Tethon 3D obtained a patent for a key 3D printing feature in the resin process.
The Omaha-based company is known for their production of ceramic resins used in many different 3D printers, as well as producing their own desktop resin 3D printer, the Bison 1000.
But they’re primarily a materials company, as their resins far outnumber the printers on their product list. Today they sell unusual ceramic resins, including:
- Porcelite
- Graphenite
- Virtolite
- Ferrolite
- Flex ceramic
- Glass
- Alumina
- Mullite
- Castalite
And many more. I think you get the idea: they’re deeply into ceramic resins of all types. In fact they also offer a “custom” resin service where they can design a 3D printing resin to meet your engineering demands, if physically possible.
Their detailed work with resins has generated quite a bit of intellectual property around the science of resin-making, and it seems they’ve put that to paper with the acquisition of a new patent.
US patent 10,981,326 is the specific patent in question, entitled “Three-dimensional printed objects with optimized particles for sintering and controlled porosity.”
The patent’s abstract said:
“A three-dimensional printed structure can include a photocurable resin, a sinterable material, and a plurality of elongated particles. The elongated particles are distributed within the printed structure. The elongated particles are shaped and distributed to promote porosity control (e.g., improved densification) within the structure.”
In the diagram here you can see how this works at a microscopic level.
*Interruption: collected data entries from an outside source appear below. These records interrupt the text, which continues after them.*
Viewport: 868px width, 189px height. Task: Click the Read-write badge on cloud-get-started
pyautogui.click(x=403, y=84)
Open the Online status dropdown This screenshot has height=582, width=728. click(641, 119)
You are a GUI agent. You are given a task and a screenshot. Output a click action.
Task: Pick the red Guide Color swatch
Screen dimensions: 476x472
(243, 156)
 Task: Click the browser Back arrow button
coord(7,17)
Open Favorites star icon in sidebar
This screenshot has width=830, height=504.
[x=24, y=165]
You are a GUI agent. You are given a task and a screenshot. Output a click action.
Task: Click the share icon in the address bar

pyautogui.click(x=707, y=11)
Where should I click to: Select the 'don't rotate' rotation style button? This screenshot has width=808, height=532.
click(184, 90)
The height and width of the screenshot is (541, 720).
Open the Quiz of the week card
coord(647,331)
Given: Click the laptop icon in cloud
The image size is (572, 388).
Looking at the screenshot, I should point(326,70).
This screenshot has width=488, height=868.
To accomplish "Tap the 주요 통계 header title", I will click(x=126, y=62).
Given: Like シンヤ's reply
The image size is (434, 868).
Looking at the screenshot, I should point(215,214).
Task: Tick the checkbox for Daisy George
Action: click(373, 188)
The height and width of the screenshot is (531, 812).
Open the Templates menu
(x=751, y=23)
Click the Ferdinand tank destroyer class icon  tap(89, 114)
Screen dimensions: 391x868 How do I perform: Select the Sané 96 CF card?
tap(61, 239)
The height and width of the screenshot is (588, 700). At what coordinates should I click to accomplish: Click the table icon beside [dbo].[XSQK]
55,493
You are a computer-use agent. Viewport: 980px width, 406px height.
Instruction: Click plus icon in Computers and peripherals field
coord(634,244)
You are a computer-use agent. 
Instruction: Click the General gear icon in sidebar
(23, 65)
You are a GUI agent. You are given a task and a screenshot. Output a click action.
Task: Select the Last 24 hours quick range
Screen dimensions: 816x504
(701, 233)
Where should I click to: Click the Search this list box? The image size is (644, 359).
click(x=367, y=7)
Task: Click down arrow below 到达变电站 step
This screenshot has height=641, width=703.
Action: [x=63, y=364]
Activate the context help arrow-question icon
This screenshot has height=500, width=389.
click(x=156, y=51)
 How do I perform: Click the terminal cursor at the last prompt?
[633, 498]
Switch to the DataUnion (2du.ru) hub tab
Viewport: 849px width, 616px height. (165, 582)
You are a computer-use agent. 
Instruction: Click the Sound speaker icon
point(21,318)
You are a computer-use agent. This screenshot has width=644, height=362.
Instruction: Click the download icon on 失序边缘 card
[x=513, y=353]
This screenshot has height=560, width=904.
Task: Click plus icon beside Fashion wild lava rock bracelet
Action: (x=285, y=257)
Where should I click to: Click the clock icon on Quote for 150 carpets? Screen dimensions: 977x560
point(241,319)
The larger elongated particles are used to develop the porosity mentioned in the abstract text.
But why would you want to increase porosity? Isn’t that a bad thing if you’re seeking to 3D print strong parts? Don’t you want a solid structure instead of a porous structure?
The answer lies in the nature of 3D printing ceramics from liquid resin. Let’s take a look at the basic process.
A ceramic resin fundamentally is a liquid photopolymer mixed with fine ceramic particles. As the 3D printer solidifies the liquid using UV light, the object takes shape. That’s the typical resin 3D printing process.
However, while a “normal” polymer resin 3D print simply gets washed and final-cured with some additional UV light, the processing of ceramic materials is a bit different.
The goal is to produce a true ceramic object, not one that’s a mix of polymer and ceramic, which is what comes off the printer and is known as a “green” part. That’s why the ceramic 3D prints here are post-processed using heat and/or chemical treatments. These will remove the polymer, leaving only ceramic particles in the same shape as the 3D print, albeit slightly smaller due to the loss of the polymer.
The final step is to sinter this “brown” part, which causes the ceramic particles to fuse together. At that point you’ve made yourself a pure ceramic object.
But there’s one tricky part: when the part is heated to remove polymer, the polymer essentially evaporates and is gassed off. That works fine at the surface, but what about deeper into the part? How does this gaseous polymer escape?
That’s where the porosity comes in. The elongated particles promote porosity, which allows the polymer to be more efficiently removed after 3D printing. This could speed up the post processing of ceramic parts.
And that’s why I think this is a key patent for Tethon 3D, as it would be desirable for any ceramic 3D print. Now I’m wondering which other resin companies use this approach.